Vuol dire farsi scudo e garante di ciò che è bene e che fruttifica.
Vuol dire essere dalla parte dei poveri, a cui voglio stare accanto e
che avrò sempre come bussola della mia vita in mezzo a voi: penso
alle famiglie economicamente, affettivamente e spiritualmente più
disagiate; a chi è tenuto ai margini, a chi non è nemmeno
considerato; ai bambini, agli anziani, agli ammalati, agli ospiti
degli istituti penitenziari; alle donne violate, a chi fugge dalle
guerre e dalla fame; a chi piange, a chi non ha nessuno; a chi soffre
e dà la vita per la pace e per la giustizia. E questo comporta per
me fare argine concretamente, con forza, insieme con voi e con tutto
me stesso, ai «poteri di questo mondo» che vogliono annientare la
dignità e la bellezza del nostro essere uomini.
Perché
questo è la mafia e questo sono tutte le mafie, in ogni forma e in
ogni parte del mondo: l’opera di gente che ha perso di vista il
volto dell’altro, che è pronta a calpestarlo perché vive nella
costante strumentalizzazione di ogni essere. E per questo la vita di
costoro è disperata, è infelice. È una vita che ha perso il suo
senso e la sua gioia, che va verso il nulla, gettata com’è
nell’abisso dell’odio. E mentre ne dichiariamo senza mezzi
termini la follia, dobbiamo credere questa stessa vita sollevabile,
redimibile, facendoci, come il Signore Gesù, ascoltatori feriti
anche del dolore illegittimo del colpevole, inermi (e per questo
forti) testimoni di una parola che non ha paura di richiamare l’uomo
a se stesso, ma che salva senza inimicizia e senza odio: il nostro
don Pino Puglisi è lì a dircelo con la sua testimonianza, con tutta
la sua esistenza. Ascoltare il Vangelo, ascoltare l’altro, aver
cura, amare, far crescere; volere il bene di chi ti è affidato,
accompagnandolo su ogni strada, condividendo la vita con lui senza
risparmio e senza giudizio: questo mi pare in fondo il compito
affidato al vescovo. Vivere radicalmente cioè la mis- 5 sione del
Figlio dell’uomo, «che è venuto per servire e non per essere
servito». «Exemplum dedi vobis». «Vi ho dato infatti l’esempio».

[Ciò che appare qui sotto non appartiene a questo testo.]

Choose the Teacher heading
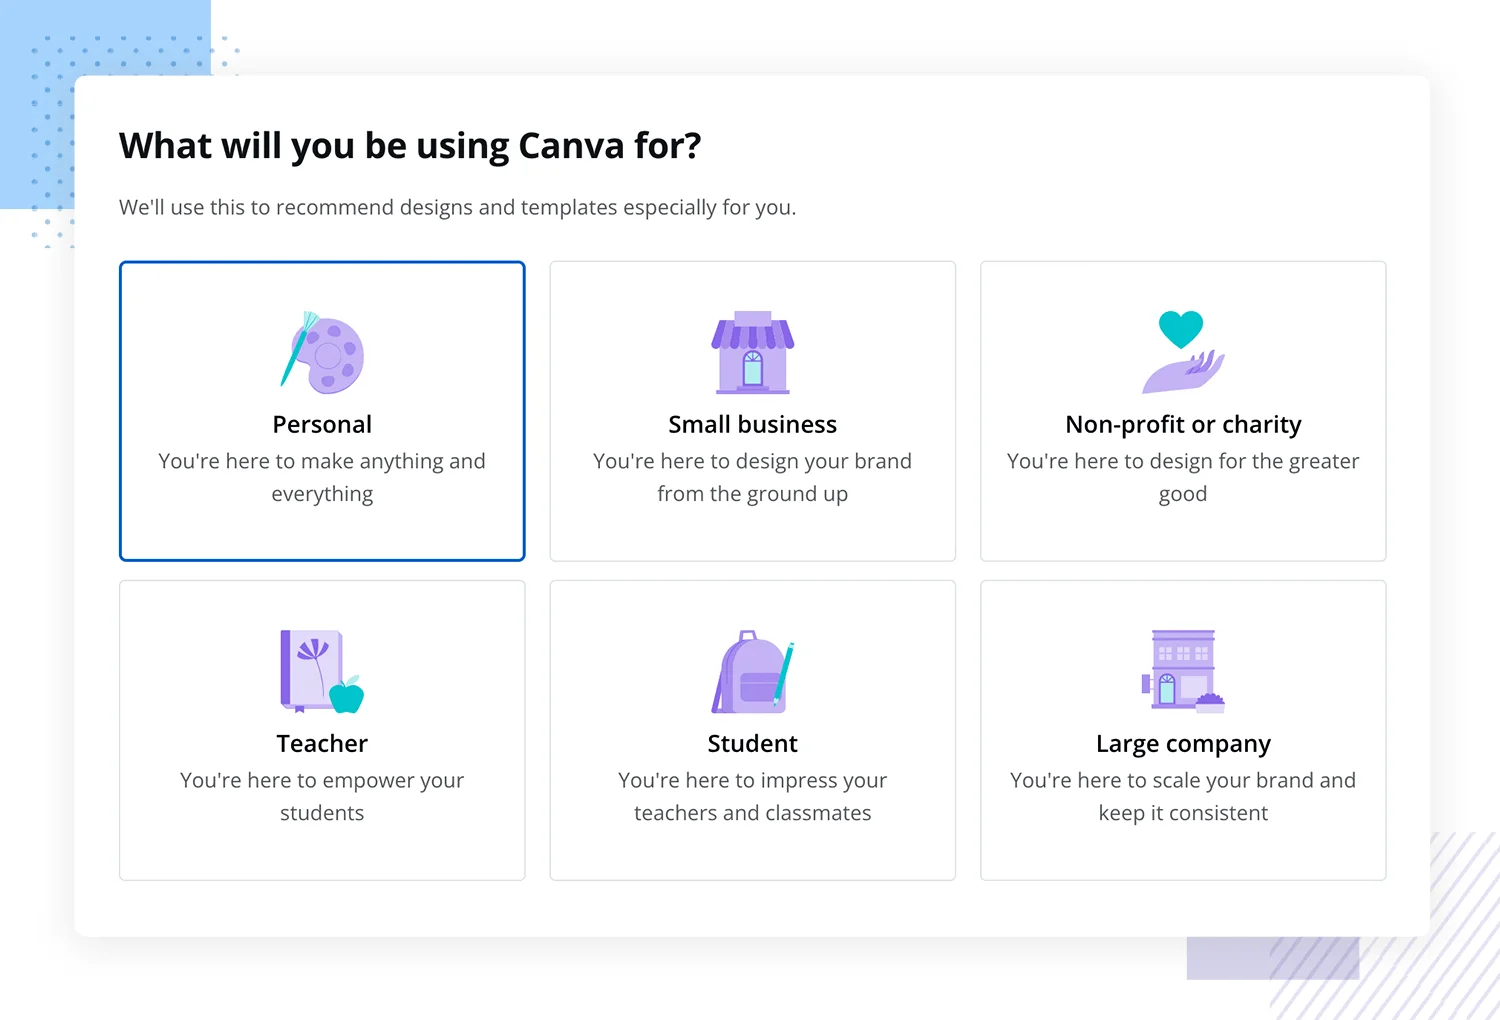This screenshot has height=1020, width=1500. (322, 744)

Gesù lo ha fatto confondendosi con noi, con la nostra storia, sino
alla fine. E io interpreto così un momento speciale della
celebrazione di stasera.
Come
avete visto, durante le litanie mi sono prostrato a terra, fino ad
aderire totalmente al suolo. Sento in questo gesto la consacrazione e
la chiamata alla sequela di Gesù, rimasto sino in fondo fedele alla
terra, fattosi povero, fattosi carne e terra per «farci ricchi per
mezzo della sua povertà» (2Cor 8, 9). È con questi sentimenti che
inizio il mio ministero in mezzo a voi. Avviamoci insieme, fiduciosi
e pieni di speranza, sui passi che la Parola di Dio ci indica sin da
stasera. Gli ostacoli non mancheranno, lo sappiamo, e non ci
nascondiamo le asperità sul cammino. Ma confidiamo nel fatto che
Dio, come ci ha annunciato il profeta Baruch, «ha deciso di
spianare» per noi «ogni alta montagna e le rupi perenni», di
rendere piane «le strade impervie» e di fare «grandi cose per
noi», come abbiamo cantato nel Salmo: grandi cose per questa Chiesa,
per questa Città, per questa terra. Perché Egli ha deciso di
entrare - come ci ricorda il Vangelo di Luca - nella storia dominata
dai grandi, dai re e dagli imperatori che opprimono i popoli (e oggi
noi possiamo dare un nome preciso all’oppressore, ovvero a questo
sistema economico crudele che affama le genti e distrugge il pianeta,
riducendo gli uomini ad una merce di scambio), per contribuire a
cambiare il corso delle cose, operando attraverso tutti coloro che
‘cooperano’ per il Vangelo. «Dio mi è testimone del vivo
desiderio che nutro per tutti voi nell’amore di Cristo Gesù»,
dice Paolo ai Filippesi. E io mi unisco a lui, con timore e tremore,
ma sapendo che il Padre non ci abbandona, che alla fine la nostra
perseveranza porterà frutto e «ogni uomo vedrà la salvezza di
Dio». Su questa via andremo fianco a fianco, io per voi, ma
soprattutto voi per me, in quella reciprocità amorevole che si
addice agli sposi. «Grande è il Signore che vuole la pace dei suoi
servi». Per questo beneditemi dal profondo del cuore e pregate per
me.
La
Cattedrale risuona a lungo per gli applausi al nuovo Arcivescovo.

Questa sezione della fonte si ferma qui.